» Description of the task
Reproduce the entries word for word, from the line containing "Image resolution: width=719" through the end of the entries, with both ends included. Leave the pictures out of your answer.

(Entries for locating text and elements)
----------

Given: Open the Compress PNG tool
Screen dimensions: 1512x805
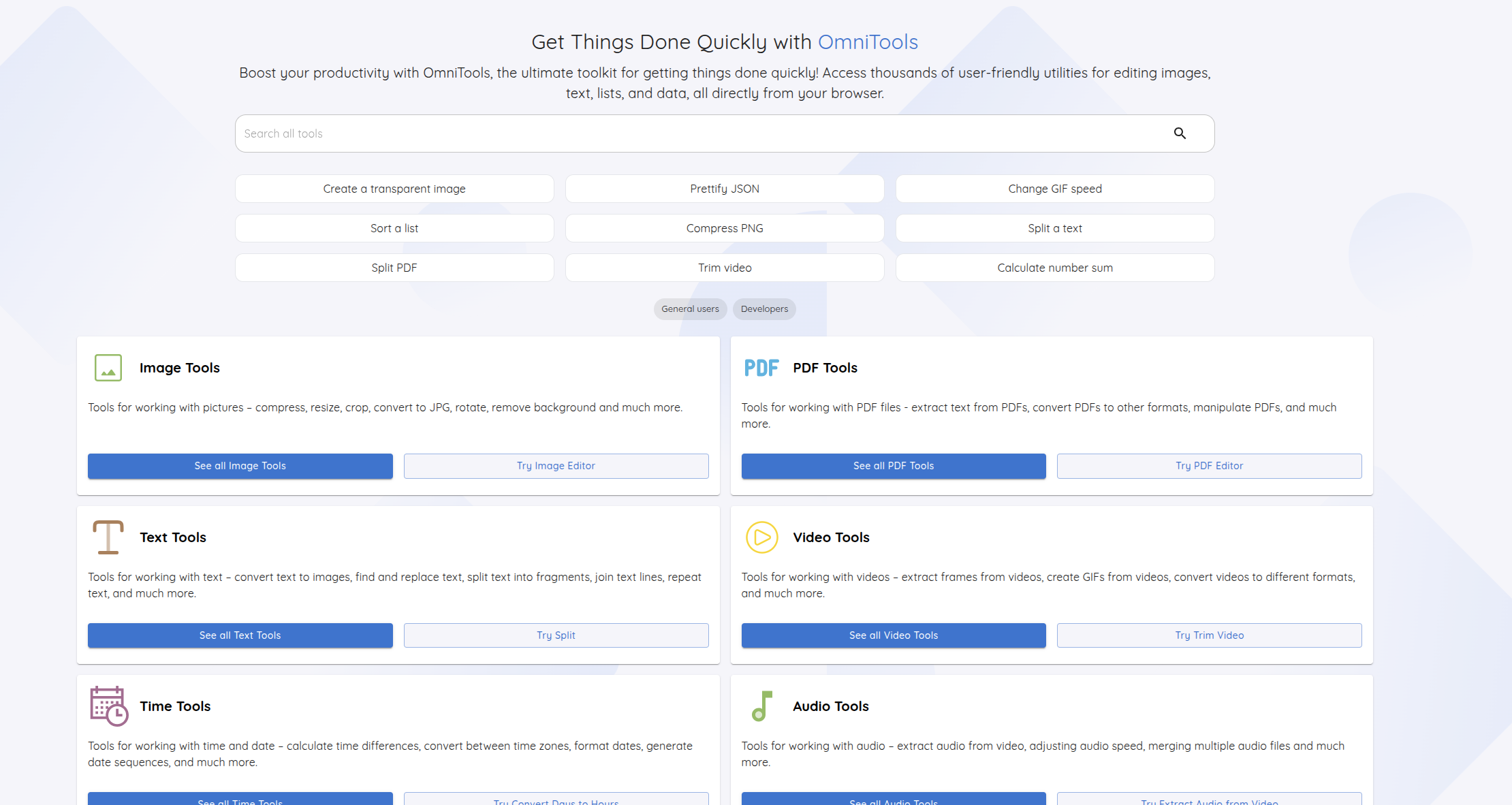Looking at the screenshot, I should click(x=725, y=228).
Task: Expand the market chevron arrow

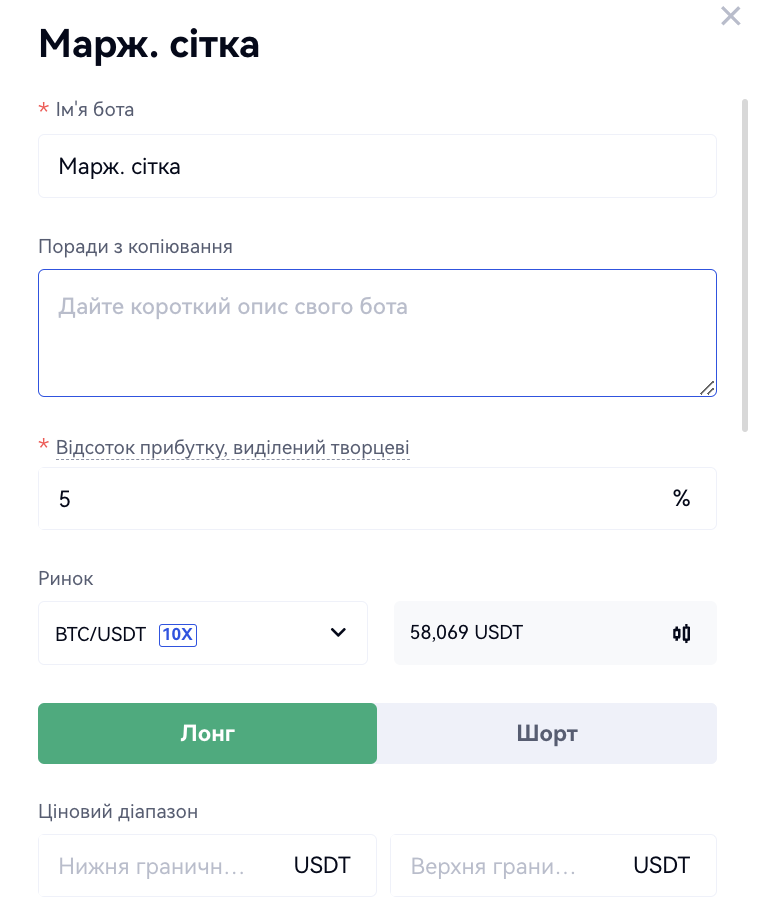Action: tap(338, 633)
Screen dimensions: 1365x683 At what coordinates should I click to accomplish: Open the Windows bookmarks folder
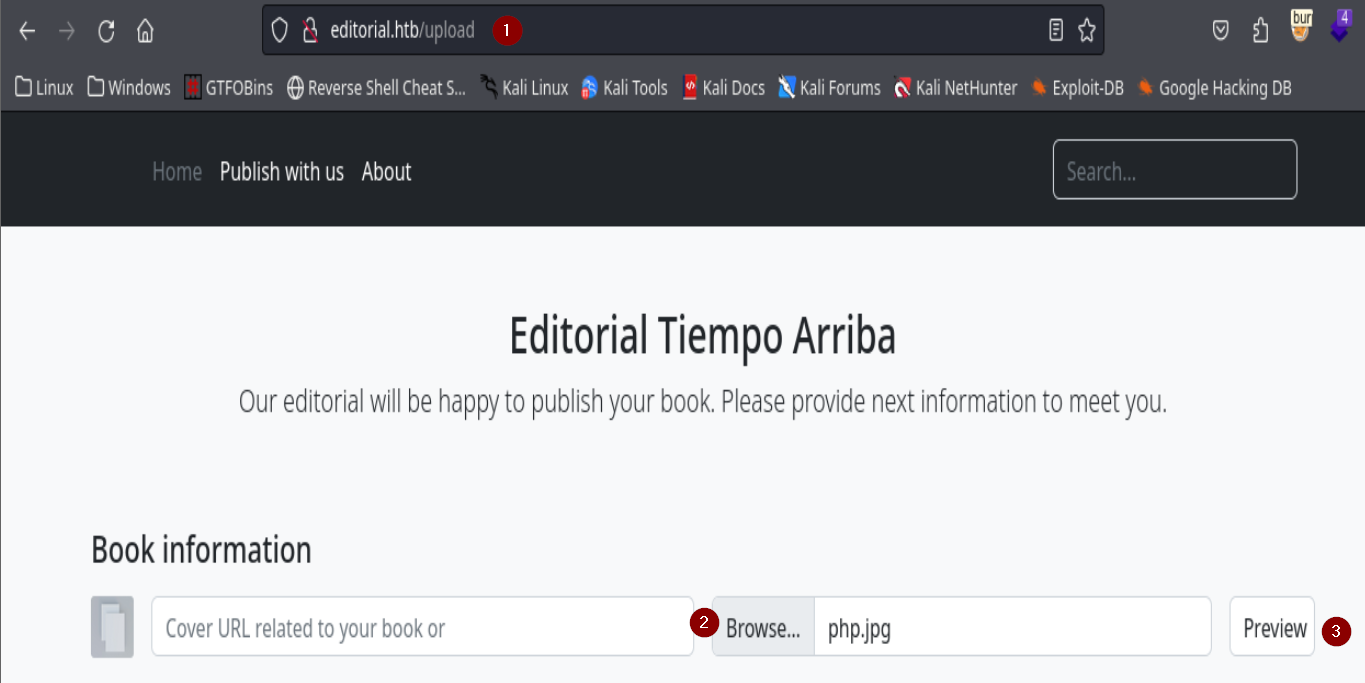129,88
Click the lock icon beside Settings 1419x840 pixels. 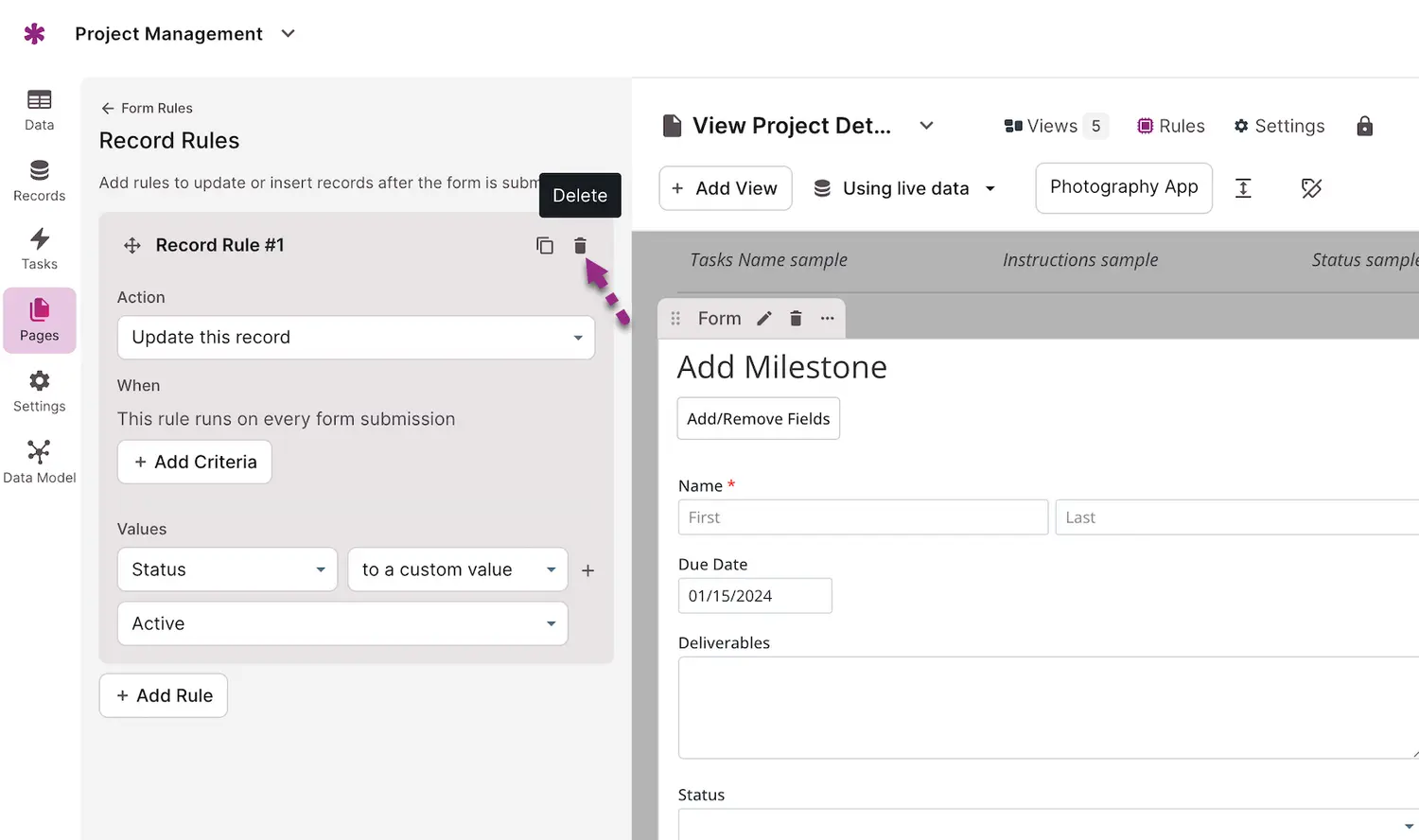[1364, 127]
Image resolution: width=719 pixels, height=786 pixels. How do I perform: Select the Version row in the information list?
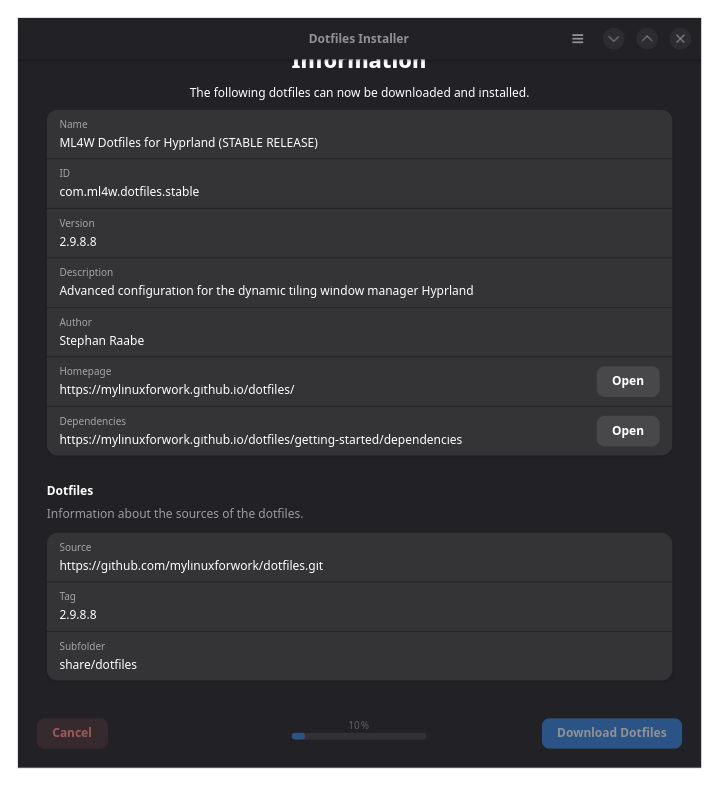(359, 233)
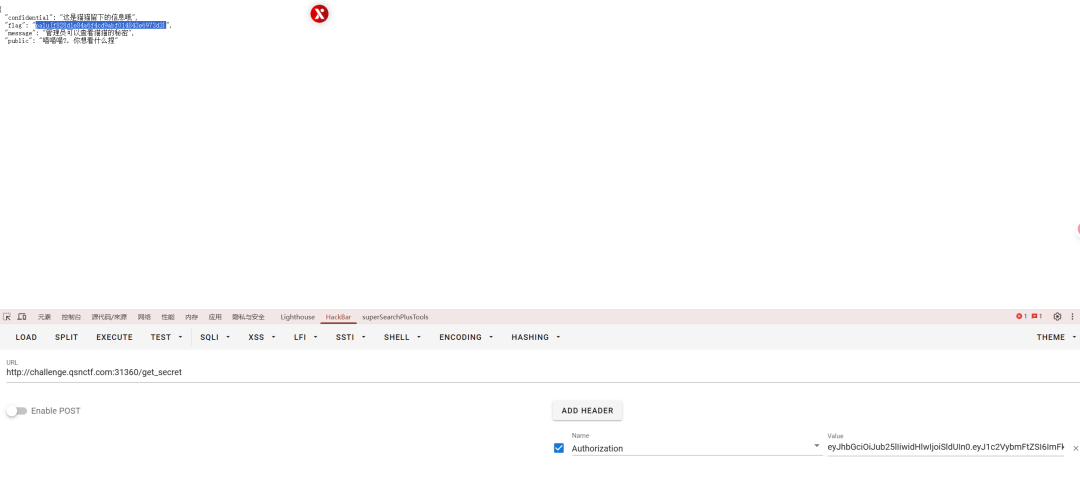Open the header Name dropdown arrow

coord(816,447)
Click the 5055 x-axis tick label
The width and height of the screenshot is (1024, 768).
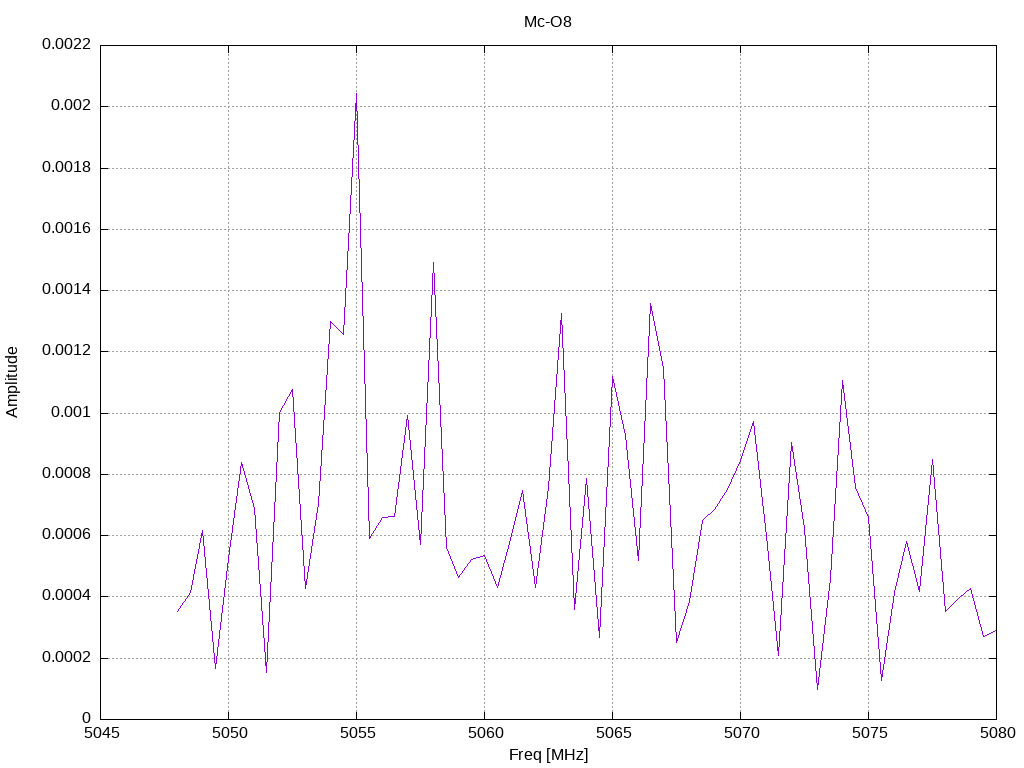357,733
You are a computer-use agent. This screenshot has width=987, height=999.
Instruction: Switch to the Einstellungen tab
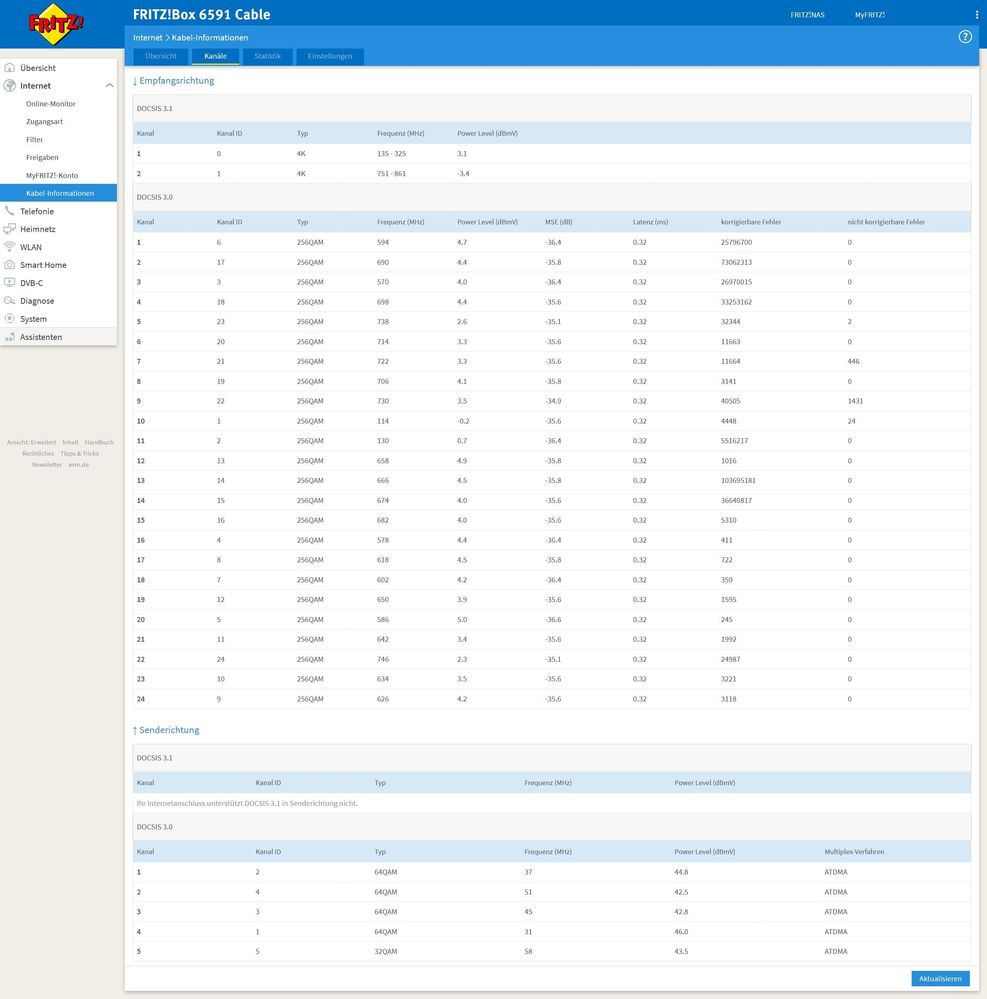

----------

» Written reply
Image resolution: width=719 pixels, height=786 pixels. How do I perform: Select the Version row in the information list?
(359, 233)
Open the header Name dropdown arrow

coord(816,447)
Click the 5055 x-axis tick label
The width and height of the screenshot is (1024, 768).
357,733
You are a computer-use agent. This screenshot has width=987, height=999.
Instruction: Switch to the Einstellungen tab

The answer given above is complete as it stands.